Friday, June 12, 2015

New frontiers in fiscal language

I've long pointed out - to say I've long "argued" would suggest that there's some possible doubt, when in fact, as a matter of pure logic, there isn't - that the terms "taxes" and "spending" are not actually meaningful, at least in the ways that people often think.

The classic example was David Bradford's pretend "Weapons Supplier Tax Credit."  He explained it something like this.  Suppose Congress wants to raise income tax revenues by $10 billion, but doesn't want to "raise taxes."  This could reflect the Grover Norquist tax pledge, or anything else.

So they do the following 3-step: raise income tax revenues by $10 billion, zero out a $10 billion weapons contract with a military supplier, and enact a $10 billion "weapons supplier tax credit" (WSTC) that said company can use in return for its supplying the very same weapons, effectively for the very same price.

The combination of zeroing out the weapons contract and enacting the WSTC makes a difference of exactly zero.  The US government gets the same weapons at the same net budgetary cost, the company is in exactly the same position as it would have been otherwise, etc.  No one gains or loses a penny from doing it the new way, rather than the old way (leaving aside administrative, etc. issues). But, as a matter of formal budgetary accounting, it converts a $10 billion "tax increase" into a $10 billion "spending cut."

→ **WRITTEN INSTRUCTION 1**: In the post on fiscal language, whose pretend tax credit is given as the classic example?

→ **RECORDS PROVIDED**:
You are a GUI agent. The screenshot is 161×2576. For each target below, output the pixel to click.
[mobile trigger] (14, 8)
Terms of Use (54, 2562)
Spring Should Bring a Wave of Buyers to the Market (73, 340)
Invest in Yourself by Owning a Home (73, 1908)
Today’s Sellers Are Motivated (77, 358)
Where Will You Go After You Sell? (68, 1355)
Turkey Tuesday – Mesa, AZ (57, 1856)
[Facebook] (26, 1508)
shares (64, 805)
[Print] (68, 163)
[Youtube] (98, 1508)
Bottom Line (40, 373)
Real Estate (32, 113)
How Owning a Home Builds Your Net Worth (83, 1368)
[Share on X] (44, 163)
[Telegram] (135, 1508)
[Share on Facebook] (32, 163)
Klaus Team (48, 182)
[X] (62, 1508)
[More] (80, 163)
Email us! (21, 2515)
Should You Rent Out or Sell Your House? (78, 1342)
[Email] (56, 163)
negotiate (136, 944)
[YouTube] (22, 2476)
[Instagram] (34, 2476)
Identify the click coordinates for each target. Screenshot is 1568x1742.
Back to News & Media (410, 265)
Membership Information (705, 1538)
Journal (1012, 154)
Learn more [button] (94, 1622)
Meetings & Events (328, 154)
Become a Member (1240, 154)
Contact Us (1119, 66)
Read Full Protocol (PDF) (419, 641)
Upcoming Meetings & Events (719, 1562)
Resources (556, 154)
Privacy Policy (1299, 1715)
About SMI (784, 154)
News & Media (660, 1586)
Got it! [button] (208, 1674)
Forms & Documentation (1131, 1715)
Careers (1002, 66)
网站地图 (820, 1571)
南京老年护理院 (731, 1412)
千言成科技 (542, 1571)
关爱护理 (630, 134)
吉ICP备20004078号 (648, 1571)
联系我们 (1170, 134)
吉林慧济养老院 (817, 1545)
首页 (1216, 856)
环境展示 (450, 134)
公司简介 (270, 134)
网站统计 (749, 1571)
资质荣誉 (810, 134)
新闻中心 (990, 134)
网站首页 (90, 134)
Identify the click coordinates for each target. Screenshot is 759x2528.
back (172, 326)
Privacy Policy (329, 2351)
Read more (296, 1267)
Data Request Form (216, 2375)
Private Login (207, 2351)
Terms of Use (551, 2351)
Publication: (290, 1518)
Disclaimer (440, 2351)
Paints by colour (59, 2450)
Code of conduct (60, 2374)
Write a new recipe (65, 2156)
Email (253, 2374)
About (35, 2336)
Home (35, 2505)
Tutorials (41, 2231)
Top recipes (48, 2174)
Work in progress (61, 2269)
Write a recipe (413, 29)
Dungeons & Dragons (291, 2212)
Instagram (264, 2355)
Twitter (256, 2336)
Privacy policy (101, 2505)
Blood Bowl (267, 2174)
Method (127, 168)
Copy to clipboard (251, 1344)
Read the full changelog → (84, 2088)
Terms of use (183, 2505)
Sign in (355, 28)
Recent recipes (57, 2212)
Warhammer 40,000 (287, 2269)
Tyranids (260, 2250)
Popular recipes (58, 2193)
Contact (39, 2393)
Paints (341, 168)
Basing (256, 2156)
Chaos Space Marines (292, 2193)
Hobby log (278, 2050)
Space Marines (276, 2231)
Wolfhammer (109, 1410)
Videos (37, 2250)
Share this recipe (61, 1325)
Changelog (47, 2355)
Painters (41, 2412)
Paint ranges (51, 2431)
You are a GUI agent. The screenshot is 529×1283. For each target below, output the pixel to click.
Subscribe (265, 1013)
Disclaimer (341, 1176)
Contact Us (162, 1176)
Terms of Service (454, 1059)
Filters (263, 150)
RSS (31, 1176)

→ **WRITTEN INSTRUCTION 2**: Retype the records word for word, beginning at their first line and stopping after the line that contains "Real Estate (32, 113)".

→ **WRITTEN REPLY 1**: David Bradford's pretend "Weapons Supplier Tax Credit."

→ **WRITTEN REPLY 2**:
You are a GUI agent. The screenshot is 161×2576. For each target below, output the pixel to click.
[mobile trigger] (14, 8)
Terms of Use (54, 2562)
Spring Should Bring a Wave of Buyers to the Market (73, 340)
Invest in Yourself by Owning a Home (73, 1908)
Today’s Sellers Are Motivated (77, 358)
Where Will You Go After You Sell? (68, 1355)
Turkey Tuesday – Mesa, AZ (57, 1856)
[Facebook] (26, 1508)
shares (64, 805)
[Print] (68, 163)
[Youtube] (98, 1508)
Bottom Line (40, 373)
Real Estate (32, 113)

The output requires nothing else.